How to Stop Emotional Eating

How to stop emotional eating

What is emotional eating?

By “Emotional Eating” we mean responding to states other than physical hunger by eating. Food satisfies physical hunger. Other emotions are never fully satisfied by food, although food might have been the best thing you have found in the past to deal with those emotions.

Emotions are at the core of our being

The key thing to appreciate is that emotions are the information we get from our bodies and subconscious minds that tell us what is going on. This information is important and has evolved to be difficult to ignore. Without emotions we would be unable to register when we are in physical danger or whether we are behaving appropriately to the situation we are in.

Specific emotions tell us specific things

Human beings experience a range of emotions, some experienced as positive and some as negative. Each one carries a different sort of message. Sadness indicates loss, guilt suggests that we may have done something we shouldn’t have done, and so on.

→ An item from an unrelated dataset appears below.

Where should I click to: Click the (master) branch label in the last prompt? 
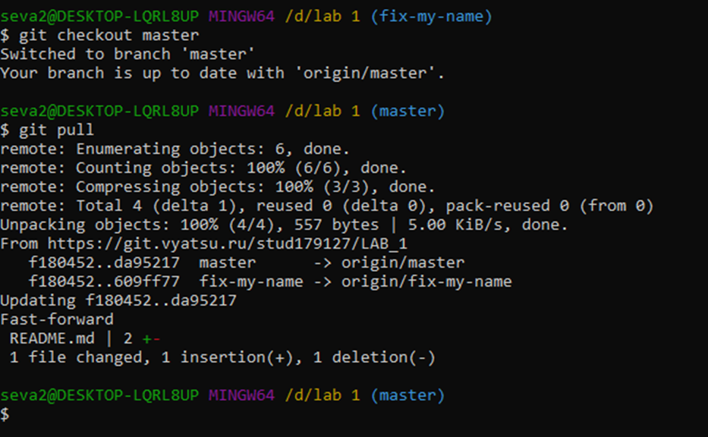point(407,395)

In order to get the message through to our conscious minds, the emotional state is felt physically. The strength of the physical state depends on a number of things including our past experiences of the same emotion.

Why do we start emotional eating in the first place?

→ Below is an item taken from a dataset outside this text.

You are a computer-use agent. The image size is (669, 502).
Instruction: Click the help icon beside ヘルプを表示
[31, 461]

If the emotion is strong it may be difficult to tolerate the strength of the physical changes in the body. It is natural to look for something to get rid of a horrible feeling. We may discover that eating provides a form of emotion-reduction. If this works to reduce a negative feeling, the next time we have that feeling we are more likely to turn to the same solution again. This pattern can start in childhood if we are given food when we are distressed. Later on in life this use of food can start at any point if we are struggling to manage feelings and food is the most available resource to hand.

Emotions carry meaning

The first task in overcoming emotional eating is to discern what emotion you are feeling. Common emotions are anxiety, stress, boredom, anger, sadness, agitation, worry and guilt. Each one of these is telling you something different.

Which emotion is this?

Once you can tell which specific emotion you are feeling, you can work out what the message from your body and unconscious mind actually is. When you know that, you can start to deal with the particular emotion you are feeling, directly. For people who eat in response to emotions, Appetite Retraining works on how to deal with each specific emotion directly.

Emotions are fleeting

The other important thing to note about emotions is that they come and go. They rise and fall, depending on whether they have been dealt with and whether the original problem is still there. When you run from an emotion by eating, you may not stay with it long enough to see that it changes and subsides if you deal with it directly or simply observe it.

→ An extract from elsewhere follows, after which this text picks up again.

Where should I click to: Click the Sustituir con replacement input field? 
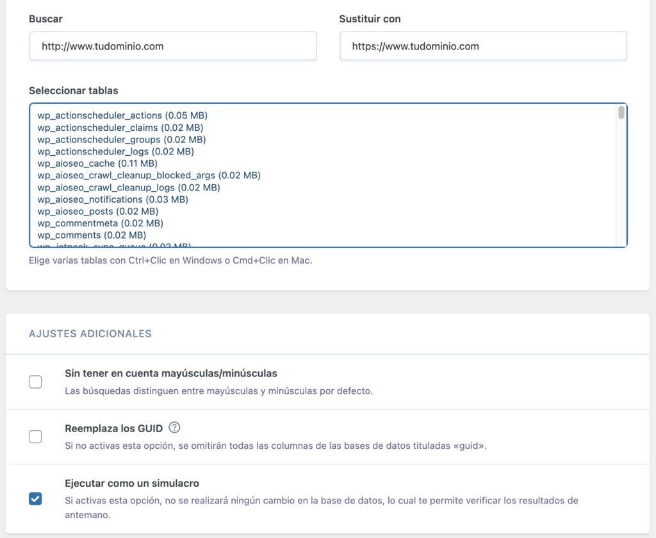click(x=483, y=46)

You can gain freedom from emotional eating

Next time you are tempted to eat when you’re not hungry, tune in to the feeling and be curious about what it is telling you. If you can interpret the message, try to do something that will address the specific message in the emotion rather than eat. As you practise doing this not only will you lose weight (the amount you lose will depend on how much emotional eating you’ve been doing) but will also address what else needs dealing with in your life.

A note on inescapable trauma

If you know someone who has been repeatedly traumatised, they will tell you that the emotions are not fleeting but they can become constant. This is because in conditions of constant danger, intense emotions are activated continually to signal the danger. Although the person is in no doubt of the danger, it isn’t possible to switch off the signal. Your body doesn’t know that you know; it just knows the danger hasn’t passed. All of this means that if you have had such periods in your life in the past, you may need professional help to allow your emotional system to re-set itself to the danger being over. This type of help is accessed through your family doctor or a psychiatrist.